Issues to consider for multiple project branches

We encourage users to post events happening in the community to the community events group on https://www.drupal.org.
haxney's picture

One part of my GSoC is to add support (of some sort) to VersionControl API for having multiple branches within a project (like a drupal.org project) with different user permissions. The idea is to allow a more DVCS-like workflow, where people can work independently on their own branch and then request an admin user to pull their changes into the master repository. I won't be starting this for a few weeks, but I wanted to get a discussion going about what it should look like.

The goal

The ultimate goal would be to allow unprivileged users, those who nowadays wouldn't have any sort of commit access for a project, to be able to commit code with the same tools and environment as privileged developers. This would create a much lower barrier for entry for contributing code, and would allow new developers to more easily provide their expertise to a project.

The two main options

There are two main ways to go about a branching-based workflow:

Multiple Repositories

Allow non-admin users to create their own repository, to which only they (and possibly users they authorize) have write access, but everyone has read access. This is the way that GitHub does it, and it seems to work pretty well there. They have included within their site an interface for branching from a repository and submitting a merge request.

Per-User Branches

Allow non-admin users to create branches within the main repository, but restrict their write access to exclude certain branch or tag names. This would cut down on the number of repositories created, but would require some more complex logic in the access checking functions.
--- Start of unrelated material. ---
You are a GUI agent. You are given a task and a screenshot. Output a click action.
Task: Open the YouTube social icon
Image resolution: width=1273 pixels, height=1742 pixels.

Advantages and disadvantages

It is not yet clear which approach is better, and the choice depends largely on the selection of VCS, since different systems make one or the other option easier or harder.

Advantages of Multiple Repositories

  • Permission-checking logic would be simpler. There would not be the need to check whether a particular user had access to a particular branch, rather, users would have full access to their own repository, and the existing restrictions would apply to the main repository.

  • More freedom within a forked repository. Most DVCSs are fairly agnostic to the particular name of the branch on which development is done, but it is nice to have the freedom to create branches and tags of any desired name and push them to the remote repository without restriction. Rather than having to work on a branch called chrono325 (for example), a user could create their own master or trunk branch, and work on that.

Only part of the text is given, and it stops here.